━━━━━ Supplied records ━━━━━

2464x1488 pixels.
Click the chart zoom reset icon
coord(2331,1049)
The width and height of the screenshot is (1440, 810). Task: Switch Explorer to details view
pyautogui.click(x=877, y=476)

━━━━━

#### [Problem to work on]
Reproduce the data exactly, omitting nothing.

#### [Exercise output]
2464x1488 pixels.
Click the chart zoom reset icon
coord(2331,1049)
The width and height of the screenshot is (1440, 810). Task: Switch Explorer to details view
pyautogui.click(x=877, y=476)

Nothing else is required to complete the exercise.